Published: Thu Jan 20 2022

Using the C# SQL DataReader for getting around slow ORM performance

In the average application, ORMs such as Entity Framework or NHibernate are great for about 95% of your database access. They work very well for inserts, updates, deletes and most selects.

It's common knowledge that complex selects pulling data from a lot of different tables can result in inefficient queries, but one of the other scenarios they struggle with is bulk data fetching. ORMs are very much focused on dealing with individual records, or small numbers of individual records. And this works well most of the time; if you have an order management system, you probably don't want to retrieve half a million order records from your database at once. That's far more than your users can focus on!

But databases are flexible things and not every database table is backing a results grid in a CRUD app. There are scenarios where it makes sense to be dealing with half a million records, especially when those records are fairly small pieces of data.

Imagine you have a word list table consisting of just an ID ((integer(64))) and a word (varchar(16)). Half a million records of those sounds like a lot, but it's in the region of 10MB of data - certainly well within what you'd hope a database driven application can handle. An SQL database could return that instantaneously, but often with ORMs, the response will take seconds. I don't know why this is, but if I had to guess I'd say that allocating memory for and creating the objects to represent these records adds a lot of overhead.

When dealing with bulk data you often don't really want high level objects.

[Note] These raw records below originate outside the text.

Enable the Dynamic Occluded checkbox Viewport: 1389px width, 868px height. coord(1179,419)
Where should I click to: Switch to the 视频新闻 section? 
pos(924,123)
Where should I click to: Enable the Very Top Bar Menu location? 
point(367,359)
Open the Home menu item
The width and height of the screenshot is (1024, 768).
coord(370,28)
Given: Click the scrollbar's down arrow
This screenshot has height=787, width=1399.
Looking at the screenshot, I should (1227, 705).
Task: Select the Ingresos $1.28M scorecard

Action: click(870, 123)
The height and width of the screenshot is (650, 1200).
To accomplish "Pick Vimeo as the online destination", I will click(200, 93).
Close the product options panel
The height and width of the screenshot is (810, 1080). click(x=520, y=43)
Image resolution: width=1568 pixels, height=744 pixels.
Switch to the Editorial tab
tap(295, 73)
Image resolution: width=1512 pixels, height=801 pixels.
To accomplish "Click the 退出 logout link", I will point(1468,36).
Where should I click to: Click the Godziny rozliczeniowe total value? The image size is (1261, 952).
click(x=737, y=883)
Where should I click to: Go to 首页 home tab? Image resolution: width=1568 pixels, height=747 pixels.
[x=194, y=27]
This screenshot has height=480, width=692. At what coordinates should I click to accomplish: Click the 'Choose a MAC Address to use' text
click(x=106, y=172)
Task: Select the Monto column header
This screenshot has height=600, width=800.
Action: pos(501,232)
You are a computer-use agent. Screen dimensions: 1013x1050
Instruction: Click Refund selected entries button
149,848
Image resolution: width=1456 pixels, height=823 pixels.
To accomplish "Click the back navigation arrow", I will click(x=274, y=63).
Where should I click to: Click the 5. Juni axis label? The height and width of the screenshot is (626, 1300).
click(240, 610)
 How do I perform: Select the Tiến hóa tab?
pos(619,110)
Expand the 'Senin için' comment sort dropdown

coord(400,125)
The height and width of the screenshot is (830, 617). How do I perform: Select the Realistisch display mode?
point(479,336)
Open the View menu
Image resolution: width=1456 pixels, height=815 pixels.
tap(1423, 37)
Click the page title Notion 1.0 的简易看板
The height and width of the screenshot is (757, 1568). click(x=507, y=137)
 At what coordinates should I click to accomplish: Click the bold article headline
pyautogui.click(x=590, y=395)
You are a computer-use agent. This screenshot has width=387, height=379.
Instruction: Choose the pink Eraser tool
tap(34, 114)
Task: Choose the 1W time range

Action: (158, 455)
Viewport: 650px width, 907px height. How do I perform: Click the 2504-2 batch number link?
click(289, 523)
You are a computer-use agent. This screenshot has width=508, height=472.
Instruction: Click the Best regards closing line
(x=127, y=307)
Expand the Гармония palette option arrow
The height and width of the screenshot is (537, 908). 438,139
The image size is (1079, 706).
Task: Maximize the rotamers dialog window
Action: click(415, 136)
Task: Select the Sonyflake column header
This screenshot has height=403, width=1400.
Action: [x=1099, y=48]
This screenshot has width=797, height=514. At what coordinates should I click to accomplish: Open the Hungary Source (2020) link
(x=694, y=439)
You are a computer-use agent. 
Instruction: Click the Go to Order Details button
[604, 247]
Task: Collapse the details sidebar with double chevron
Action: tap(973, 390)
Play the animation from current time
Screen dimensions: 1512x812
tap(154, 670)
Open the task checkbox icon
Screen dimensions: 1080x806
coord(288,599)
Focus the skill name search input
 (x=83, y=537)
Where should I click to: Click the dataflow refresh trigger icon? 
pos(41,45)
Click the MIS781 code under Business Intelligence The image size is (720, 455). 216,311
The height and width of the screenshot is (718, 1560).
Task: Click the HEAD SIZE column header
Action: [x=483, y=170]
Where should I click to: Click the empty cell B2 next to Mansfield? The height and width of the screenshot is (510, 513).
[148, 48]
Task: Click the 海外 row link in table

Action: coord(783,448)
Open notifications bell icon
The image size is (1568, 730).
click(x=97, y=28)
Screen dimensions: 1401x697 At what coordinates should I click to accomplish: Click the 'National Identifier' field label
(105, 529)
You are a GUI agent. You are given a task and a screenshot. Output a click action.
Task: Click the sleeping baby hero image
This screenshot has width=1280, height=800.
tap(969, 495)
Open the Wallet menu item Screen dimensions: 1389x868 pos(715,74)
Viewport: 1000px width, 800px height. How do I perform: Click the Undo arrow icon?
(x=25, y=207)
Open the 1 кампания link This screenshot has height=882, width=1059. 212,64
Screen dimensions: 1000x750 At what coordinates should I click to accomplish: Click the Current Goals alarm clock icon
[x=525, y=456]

You'd often be happy with a list of dictionaries or even just a dictionary of strings keyed by the record ID, or perhaps you can get away with some routine that just reads through the data as a stream, calculating something as you go.

Using the SqlDataReader

So, how do we bypass the ORM to give us the raw data without all the overhead?

The answer is: the SqlDataReader.

SqlDataReader is a built-in .NET class designed as a more powerful but less convenient way of streaming results from an SQL query. Despite being less convenient, you'll be pleased to know that DataReaders are actually very simple to understand and use.

Conceptually, an SqlDataReader is a line based string scanner. It operates on a streamed string containing tabular data from an SQL database response and provides methods to consume primitives from the string.

What that means is you iterate over each row of the results with .Read(), and use .GetType(fieldIndex) methods to read each field from the row.

It looks something like this:

public IDictionary<long, string> ReadTable()
{
  var statement = "SELECT id, word FROM wordlist";

  using (SqlConnection connection = new SqlConnection("connection string goes here"))
  using (SqlCommand command = new SqlCommand(statement, connection))
  {
    connection.Open();

    using (SqlDataReader reader = command.ExecuteReader()) 
    {
      var words = new Dictionary<long, string>();
      while (reader.Read()) 
      {
        // The indices of GetInt64() and GetString()
        // refer to the field positions, i.e. id = 0, word = 1, 
        // as this was the order of our SELECT statement.
        var id = reader.GetInt64(0);
        var word = reader.GetString(1);
        words[id] = word;
      }
      return word;
    }
  }
}

This should give you nearly the same performance as running the query directly in an SQL console.